For one thing, the chores of this season simply must be done before winter, whereas many of the chores of spring can be delayed. Sure, it would be nice to do that annual spring cleaning, but if it doesn’t get done until July, who’s really going to know? Mulching flower beds in May is a noble goal, but if the pile of mulch remains untouched until November, nothing of major consequence will occur.
Unlike frozen pipes at the camp if the system isn’t drained. Or higher energy bills if the wood isn’t stacked or the storm windows aren’t down. Or a dead lawn if the leaves aren’t raked. Autumn’s “to do” list items have serious consequences for getting through the winter, and most of them cannot be ignored.
Such as getting the sailboat out of the water. The photo above was taken earlier in the week, when my husband Ed (in the blue vest) motored from Camden to Rockport harbor, meeting Alan Drinkwater and his big rig to haul out our boat. It’s now sitting in a woodsy lot we own near Lake Megunticook under a few blue tarps. As anyone who owns a boat knows, it’s a relief to have that task crossed off the list.
And these chores must be accomplished at a time that is already busy. School is back in session, so supplies for the scholar need to be purchased, along with new clothes, shoes, and athletic equipment. Fall is harvest time, and something productive must be done with all of the garden’s bounty.
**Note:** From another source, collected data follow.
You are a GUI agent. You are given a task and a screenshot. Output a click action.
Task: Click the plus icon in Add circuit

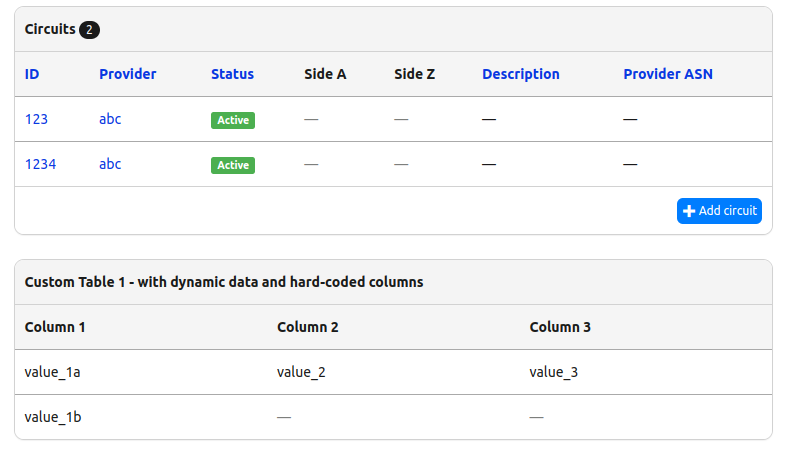point(688,211)
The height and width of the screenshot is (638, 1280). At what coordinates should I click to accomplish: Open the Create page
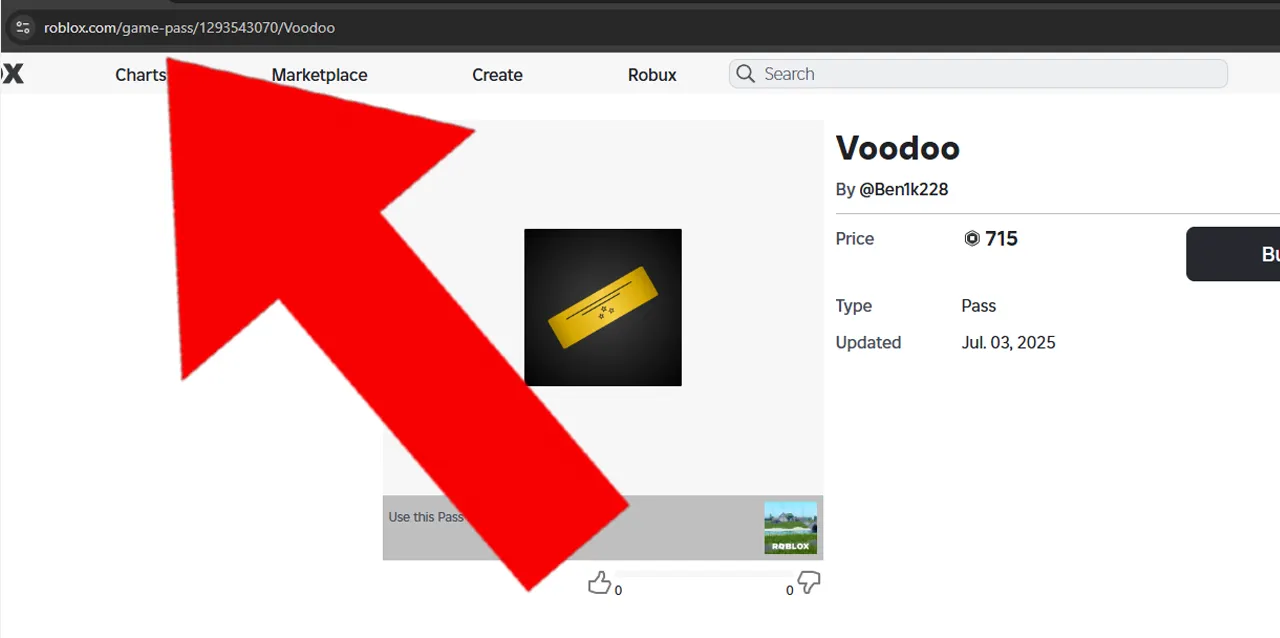pyautogui.click(x=497, y=75)
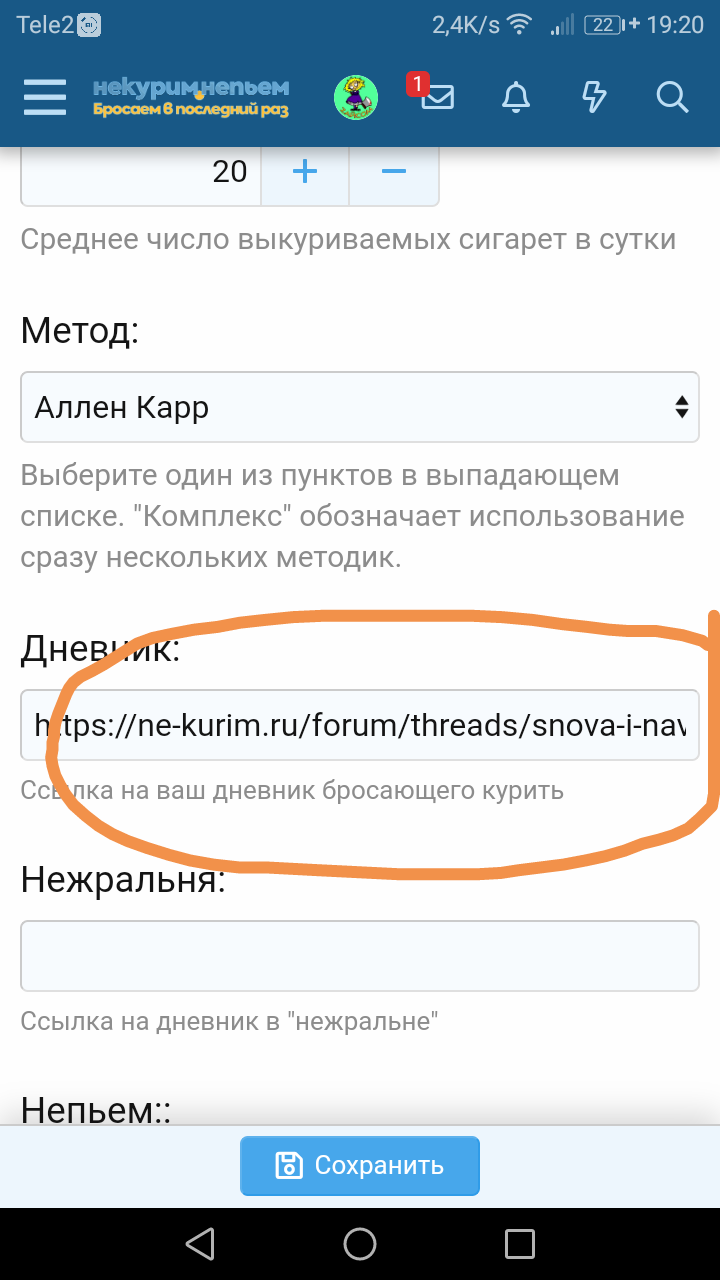The width and height of the screenshot is (720, 1280).
Task: Open your profile avatar picture
Action: tap(356, 97)
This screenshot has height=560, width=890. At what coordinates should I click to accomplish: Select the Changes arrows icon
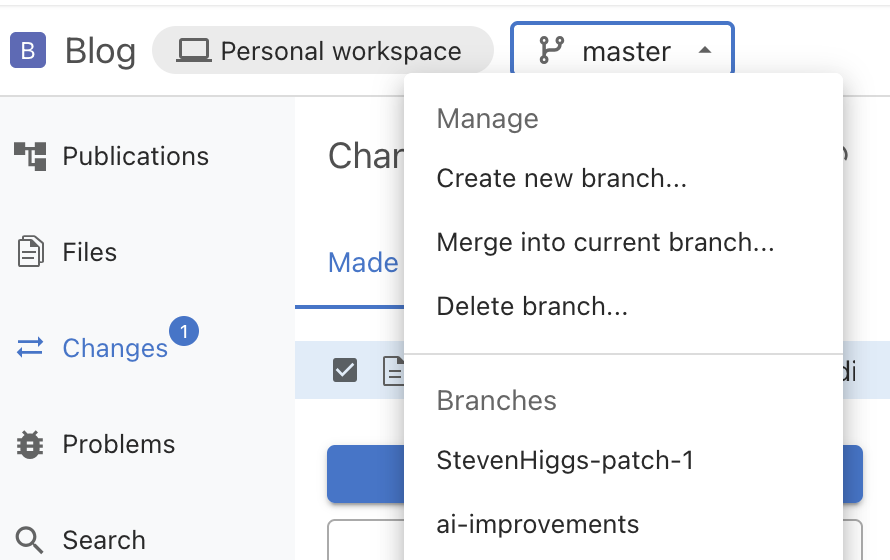30,348
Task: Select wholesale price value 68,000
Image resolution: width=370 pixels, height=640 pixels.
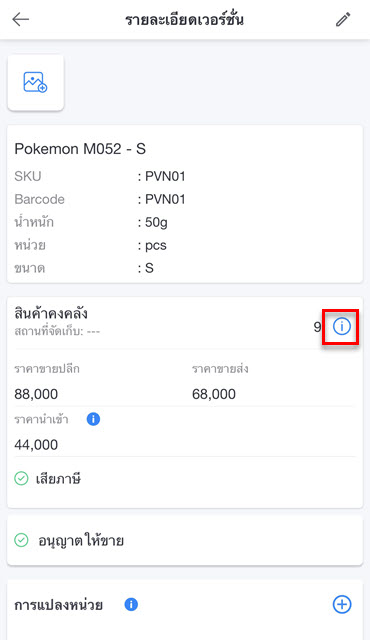Action: click(x=214, y=394)
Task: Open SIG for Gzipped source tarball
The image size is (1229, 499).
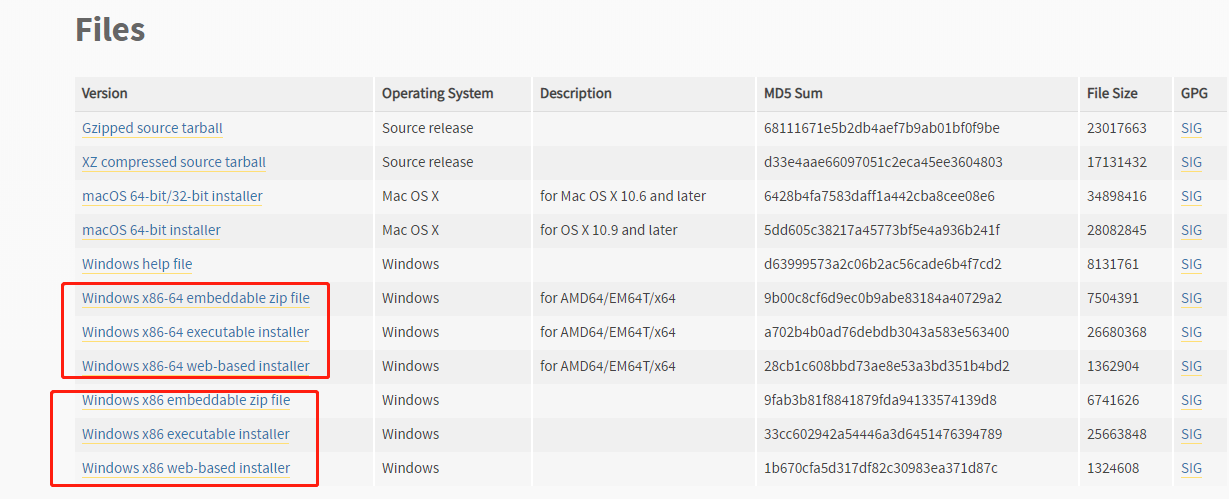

I wish I had time to make jams and dilly beans like many of my friends, but at least I did make and freeze some pesto.
And then there are the soccer games. On Tuesday, we drove to see the Camden Hills Girl’s Varsity Soccer play Nokomis High School, located in Newport, and talk about a beautiful ride! We took Route 7, nicknamed “The Moosehead Trail,” and if you’ve never driven this lovely ribbon of a highway up and down the rolling hills, I strongly recommend it. (BTW, Camden Hills won in overtime, 2-1, with our daughter Lexi scoring the first goal.)
Sandwiched between all of these chores and activities, I need to get some writing done for that March first deadline. Thank goodness today is a rainy day! Now if I can just keep myself away from the Camden International Film Festival…
With 11 gardens to ready for winter, I am thankful for this weekend’s rain. At least I have an excuse for doing nothing but reading a good book, drinking hot tea, and getting ready for tonight’s season premier on Showtime of “Homeland.”
Hi Rusty — You do have your hands full with all those gardens. I hope you enjoyed your restful, rainy, weekend!